Unlike the Native American study, Balanovsky et al. (2011) did use tree-
based tests of haplogroup frequency and linguistic variation. Just from a brief
examination of the trees in Figure 7 it is evident that genetic clusters and language
groups do mirror each other.
Figure 7. (Balanovsky et al. 2011)
This study found that the Caucasus region contains four major haplogroups,
separated by distinct boundaries as shown in Figure 8. These boundaries also
coincide with four major linguistic groups of the Caucasus (Balanovsky et al. 2011).
Figure 8. (Balanovsky et al. 2011)
This study of linguistics and genetics in the Caucasus region reaches the
same conclusion as the study of Native American languages, that linguistic diversity
is as important as geography in shaping genetic diversity. The authors believe that
the genetic structure of the Caucasus may have evolved in a parallel process with
the diversification of Caucasus languages (Balanovsky et al. 2011). They authors
postulate that language and geography are probably so closely linked because of the
mountainous nature of the Caucasus region, and language likely had a larger
influence on genetic drift because of marriage and individual migrations linking
similar populations (Balanovsky et al. 2011).
These two studies were conducted very differently and on completely
different populations, and yet they yielded the same results. Language, when
coupled with geography, is an extremely accurate predictor of genetic cluster
membership. This is because the genetic patterns in human populations reflect very
ancient demographic events (Jay et al. 2011). Both papers suggest that cultural
traits contribute to gene flow between groups, because individuals are more likely
to move between groups if they share aspects of culture, like language. Individuals
would also generally prefer to mate with someone of the same language group (Jay
et al. 2011; Balanovsky et al. 2011).
These are very conclusive findings, but is there a practical application? It is
well known that there is variation between populations with respect to
susceptibility for certain diseases (Manica et al. 2005). There has been much focus
towards ethnic-specific drug processing, but these papers suggest that perhaps
geographic origin or linguistic group of the individual would be a better basis for
drug tailoring (Jay et al. 2011). The depth of relationship between genetics and
medicine is only just beginning to be understood, but these studies show that there
is a broader picture to be considered, one that could potentially create great strides
in personalized medicine.
Works Cited
Atkinson, Q. Phonemic diversity supports a serial founder effect model of language
expansion from Africa. Science. 332, 346-349 (2011).
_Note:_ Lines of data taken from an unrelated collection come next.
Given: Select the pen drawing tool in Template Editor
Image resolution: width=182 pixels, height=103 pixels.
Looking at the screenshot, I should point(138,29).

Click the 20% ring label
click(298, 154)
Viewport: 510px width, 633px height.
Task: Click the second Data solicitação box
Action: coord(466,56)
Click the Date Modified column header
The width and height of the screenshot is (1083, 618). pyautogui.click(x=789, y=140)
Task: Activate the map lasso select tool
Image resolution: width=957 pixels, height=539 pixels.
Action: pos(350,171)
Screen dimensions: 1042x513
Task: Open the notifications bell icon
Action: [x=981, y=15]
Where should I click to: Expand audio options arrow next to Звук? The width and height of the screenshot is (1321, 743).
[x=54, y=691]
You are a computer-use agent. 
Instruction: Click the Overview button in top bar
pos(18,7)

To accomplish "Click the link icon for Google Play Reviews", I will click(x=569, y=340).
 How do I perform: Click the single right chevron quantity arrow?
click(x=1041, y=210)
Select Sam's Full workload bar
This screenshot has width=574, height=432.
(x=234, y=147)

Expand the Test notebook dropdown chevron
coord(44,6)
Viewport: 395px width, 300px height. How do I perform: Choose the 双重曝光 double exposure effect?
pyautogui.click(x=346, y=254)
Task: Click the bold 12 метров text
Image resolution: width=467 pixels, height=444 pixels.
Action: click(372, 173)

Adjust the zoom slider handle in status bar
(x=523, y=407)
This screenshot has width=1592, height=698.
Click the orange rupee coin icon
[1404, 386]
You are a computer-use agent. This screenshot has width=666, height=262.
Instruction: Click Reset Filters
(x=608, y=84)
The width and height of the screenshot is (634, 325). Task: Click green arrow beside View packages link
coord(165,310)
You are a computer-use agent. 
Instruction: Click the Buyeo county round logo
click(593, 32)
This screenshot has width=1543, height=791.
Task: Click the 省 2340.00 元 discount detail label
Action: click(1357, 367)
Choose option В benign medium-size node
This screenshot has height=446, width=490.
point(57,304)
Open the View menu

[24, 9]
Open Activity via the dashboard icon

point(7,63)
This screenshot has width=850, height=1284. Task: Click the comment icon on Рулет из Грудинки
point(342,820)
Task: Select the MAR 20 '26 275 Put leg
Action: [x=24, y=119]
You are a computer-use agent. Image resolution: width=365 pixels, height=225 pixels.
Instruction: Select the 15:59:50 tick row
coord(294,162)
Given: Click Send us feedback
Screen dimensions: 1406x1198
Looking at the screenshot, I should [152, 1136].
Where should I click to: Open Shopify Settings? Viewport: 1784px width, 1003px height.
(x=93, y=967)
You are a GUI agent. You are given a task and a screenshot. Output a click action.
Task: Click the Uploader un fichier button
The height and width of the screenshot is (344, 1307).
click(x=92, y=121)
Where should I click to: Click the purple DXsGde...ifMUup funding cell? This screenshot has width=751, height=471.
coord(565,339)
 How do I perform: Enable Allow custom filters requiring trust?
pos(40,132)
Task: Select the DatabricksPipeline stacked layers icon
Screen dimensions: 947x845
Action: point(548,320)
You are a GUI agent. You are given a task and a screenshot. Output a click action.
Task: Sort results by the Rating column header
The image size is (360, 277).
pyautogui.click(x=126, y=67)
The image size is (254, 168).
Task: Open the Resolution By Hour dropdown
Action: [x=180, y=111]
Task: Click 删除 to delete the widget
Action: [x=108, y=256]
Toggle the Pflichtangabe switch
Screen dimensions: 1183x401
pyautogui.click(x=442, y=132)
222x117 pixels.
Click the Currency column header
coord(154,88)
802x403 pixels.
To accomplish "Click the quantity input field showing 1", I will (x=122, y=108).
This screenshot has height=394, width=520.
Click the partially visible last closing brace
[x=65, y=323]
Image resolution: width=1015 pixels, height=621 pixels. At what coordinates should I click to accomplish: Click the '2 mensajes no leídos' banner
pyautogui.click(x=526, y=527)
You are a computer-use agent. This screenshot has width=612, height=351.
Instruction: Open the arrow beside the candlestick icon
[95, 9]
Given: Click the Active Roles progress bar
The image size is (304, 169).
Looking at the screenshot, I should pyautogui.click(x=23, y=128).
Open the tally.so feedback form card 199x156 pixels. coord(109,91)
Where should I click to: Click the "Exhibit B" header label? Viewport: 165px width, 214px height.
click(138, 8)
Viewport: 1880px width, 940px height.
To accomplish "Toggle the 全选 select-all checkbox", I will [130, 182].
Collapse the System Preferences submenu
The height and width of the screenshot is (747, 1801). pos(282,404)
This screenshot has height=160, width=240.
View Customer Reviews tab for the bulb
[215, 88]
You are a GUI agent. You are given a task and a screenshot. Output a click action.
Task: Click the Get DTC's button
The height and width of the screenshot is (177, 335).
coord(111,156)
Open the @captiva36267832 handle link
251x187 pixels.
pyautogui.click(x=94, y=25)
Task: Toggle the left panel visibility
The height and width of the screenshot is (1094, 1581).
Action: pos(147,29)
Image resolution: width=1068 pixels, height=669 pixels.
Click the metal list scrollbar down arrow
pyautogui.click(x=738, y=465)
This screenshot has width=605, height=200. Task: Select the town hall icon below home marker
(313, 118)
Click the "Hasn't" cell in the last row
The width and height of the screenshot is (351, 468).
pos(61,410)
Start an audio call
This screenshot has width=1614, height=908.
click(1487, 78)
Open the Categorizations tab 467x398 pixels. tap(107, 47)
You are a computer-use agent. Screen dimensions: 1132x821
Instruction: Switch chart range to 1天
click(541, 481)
Balanovsky, O., Dibirova, K., Dybo, A. et al. Parallel evolution of genes and languages
in the Caucasus region. Molecular Biology and Evolution. 28, 2905-2918
(2011).
Chiaroni, J., Underhill, P., and Cavalli-Sforza, L. Y chromosome diversity, human
expansion, drift, and cultural evolution. PNAS. 106, 20174-20179 (2009).
Jay, F., Francois, O., and Blum, M. Predictions of Native American population
structure using linguistic covariates in a hidden regression framework. PLoS
ONE. 6, 1-11 (2011).
Manica, A., Prugnolle, F., Balloux, F. Geography is a better determinant of human
genetic differentiation than ethnicity. Human Genetics. 118, 366-371 (2005).